Non deve mancare nemmeno una pietra: ciascuna dovrà riprendere il suo posto, una volta giunti a Loreto. Quegli uomini svolgono bene la loro missione, perché sanno di essere servi e non architetti o ingegneri. Sono umili e non pensano nemmeno per un momento che si potrebbero trovare pietre migliori, più adatte alla costruzione, più belle, più nobili… Non gli viene in mente che a Loreto potrebbero esserci perfino pietre più adatte di quelle…
Stasera, cari amici, guardo la Santa Casa e penso alla nostra comunità cristiana.

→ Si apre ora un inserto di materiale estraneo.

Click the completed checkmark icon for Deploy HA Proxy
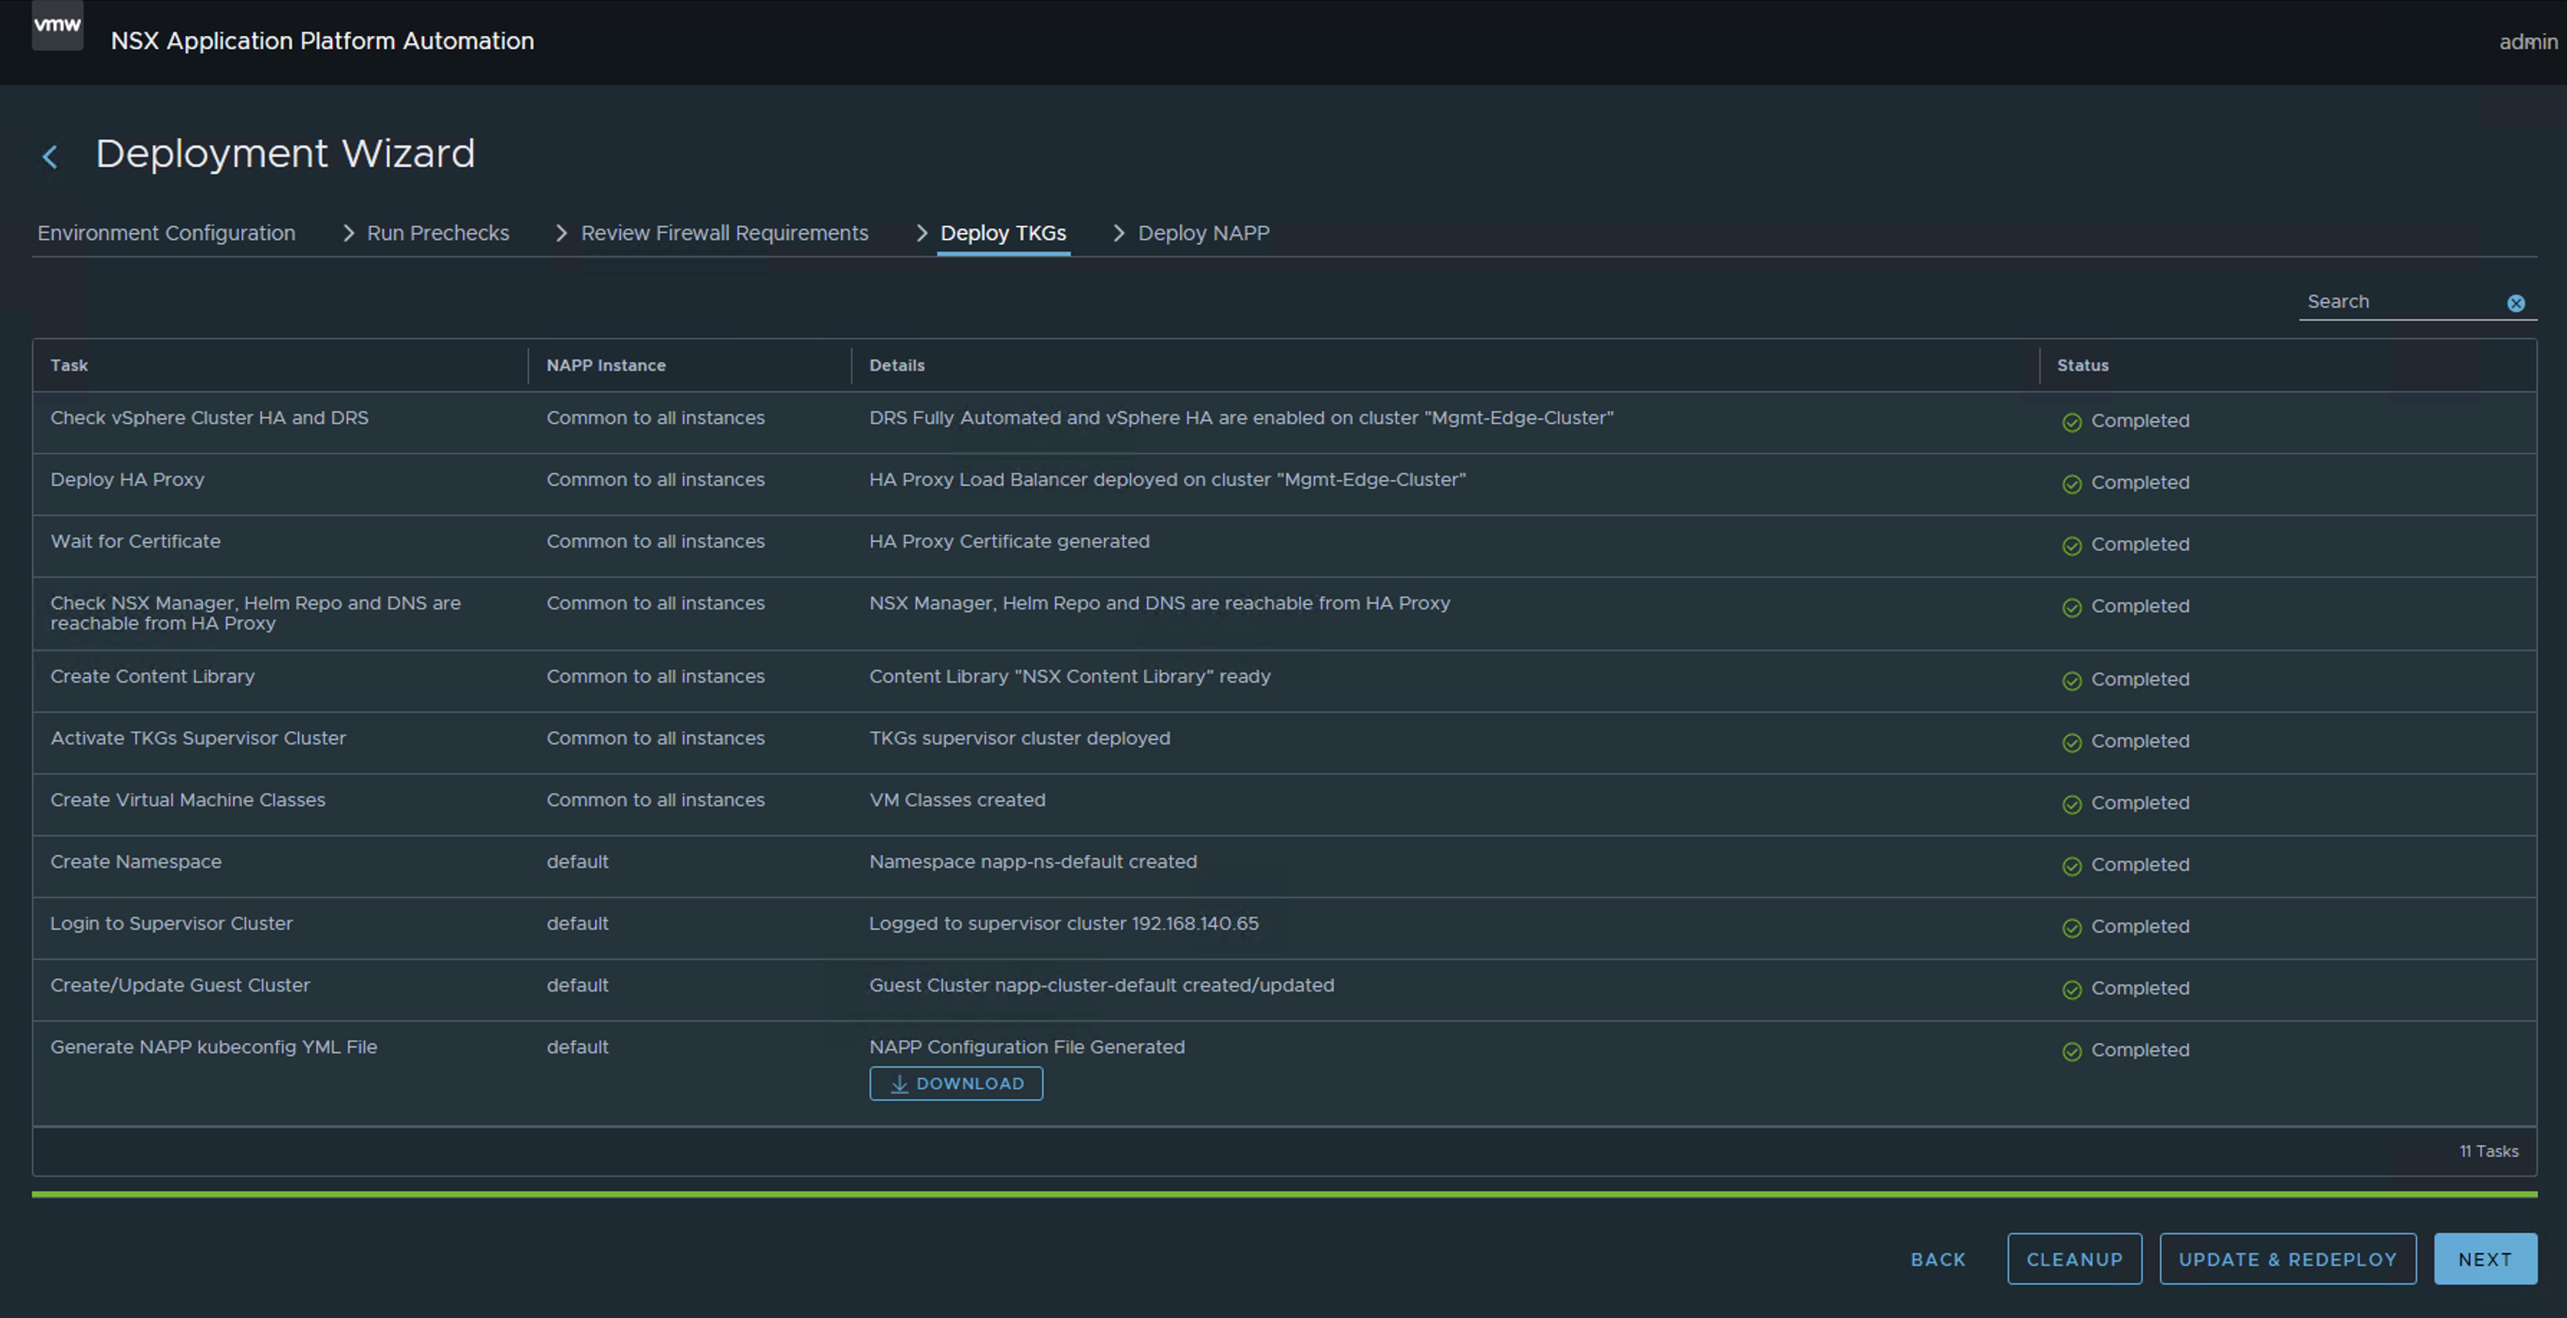 (2072, 484)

Noi siamo le pietre vive che la costituiscono, come ci ricorda San Pietro nella suaPrima lettera, e siamo pietre preziose perché Gesù ci sceglie e non perché siamo perfetti. È Gesù che chiama ciascuno di noi a seguirlo entrando a far parte della Chiesa. E l’appartenenza a Gesù, il nostro vivere per Lui, non è testimoniato dalla quantità di opere che in parrocchia siamo capaci di compiere o dalle notizie che finiscono sui giornali o sul bollettino parrocchiale; il nostro essere cristiani traspare soprattutto dal nostro impegno a vivere la fraternità, nonostante i nostri difetti.
Di questa comunità cristiana siamo tutti responsabili. Gesù ci chiama a custodirla, a farla crescere nella fede perché possa portare buoni frutti, perché possa essere sale e luce, perché possa essere buona notizia per ogni uomo.

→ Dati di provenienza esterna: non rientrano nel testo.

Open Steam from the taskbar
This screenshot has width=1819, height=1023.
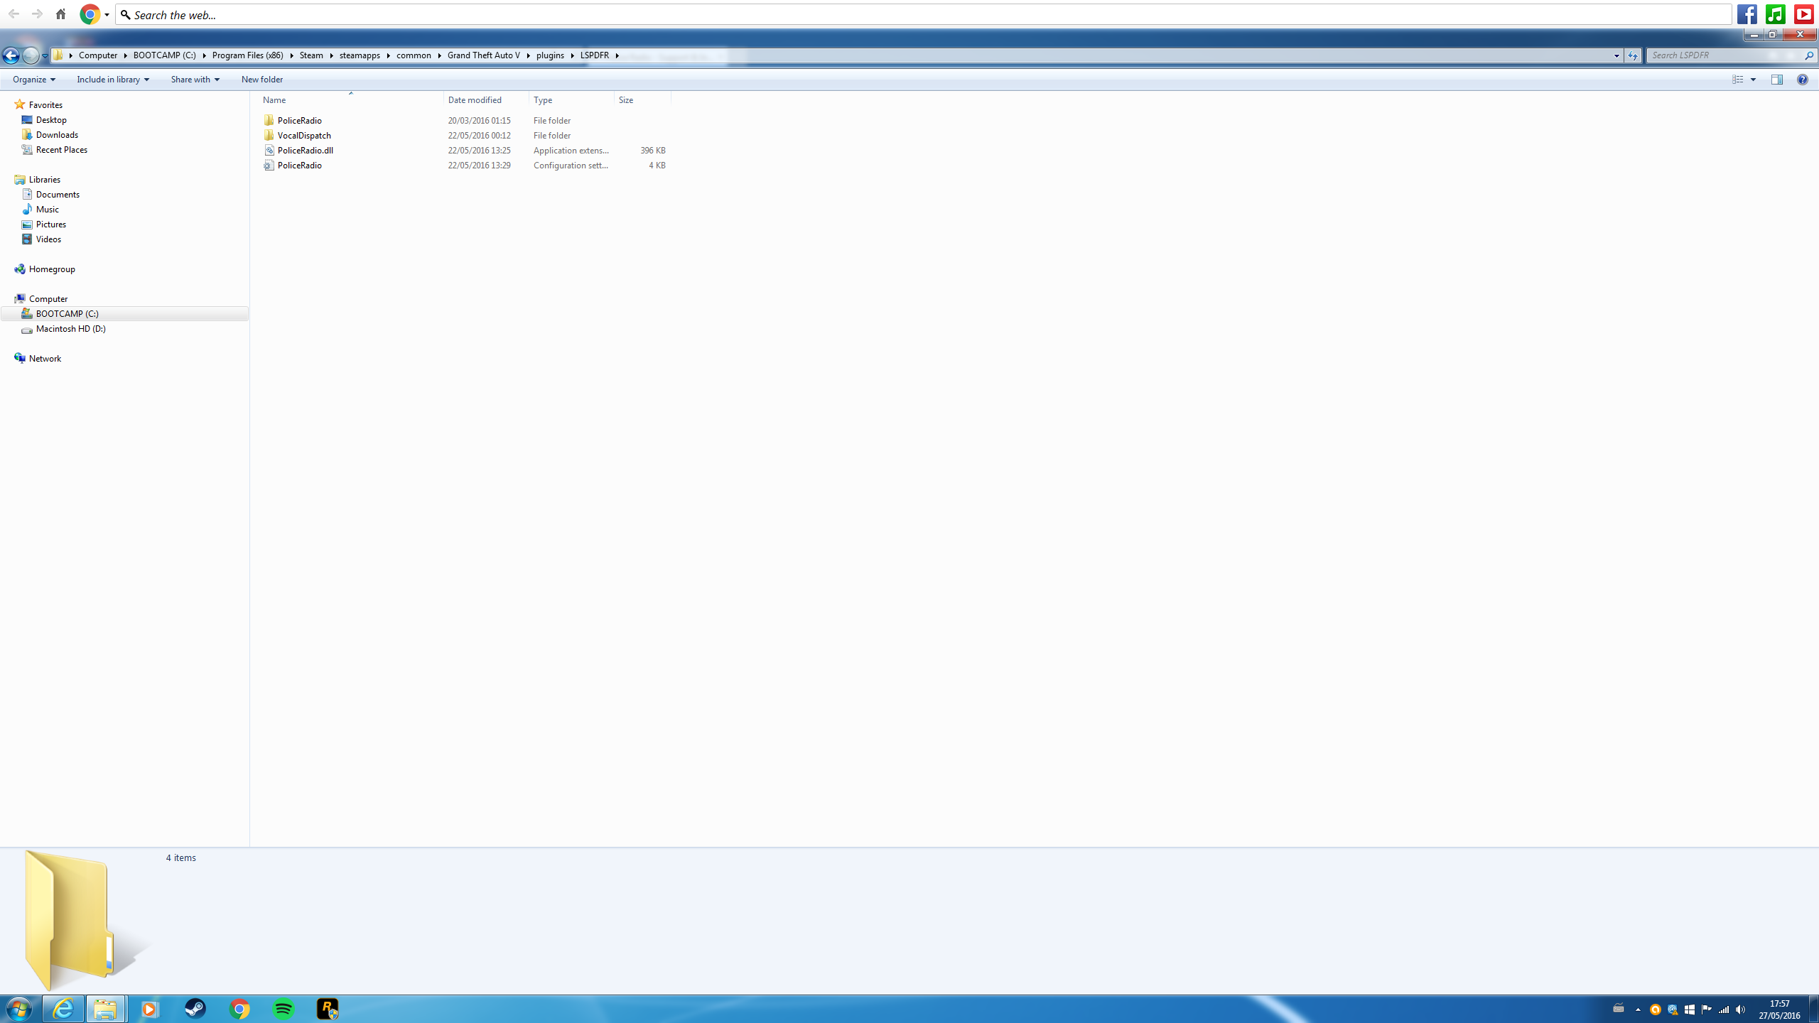(195, 1009)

Nella nostra comunità possiamo scegliere d’essere angeli, servi che nel quotidiano fanno la volontà di Dio, oppure possiamo scegliere di sostituirci a Dio e fare gli architetti, gli ingegneri della comunità impiegando la vita a selezionare le pietre: tu non vai bene perché ti manca questo; tu perché parli troppo; tu perché non parli; tu perché mi sembri falso; tu perché non sei abbastanza bravo; tu perché hai questo difetto; tu perché sei povero; tu perché sei ignorante; tu perché sei vecchio; tu perché sei giovane; tu perché ho sentito dire che…; tu perché non sei perfetto!
Ma in questo modo, convinti di essere come Dio, assumiamo uno stile che è il contrario dello stile di Dio: Egli chiama e costruisce, noi escludiamo e distruggiamo.
Questa sera vorrei chiedere al Signore, per intercessione della Beata Vergine Maria, di insegnarci l’umiltà e di mettere sulla nostra bocca, e soprattutto nel nostro cuore, le parole di Maria all’Angelo Gabriele: «Ecco la serva del Signore: avvenga per me secondo la tua parola» (Lc 1,38).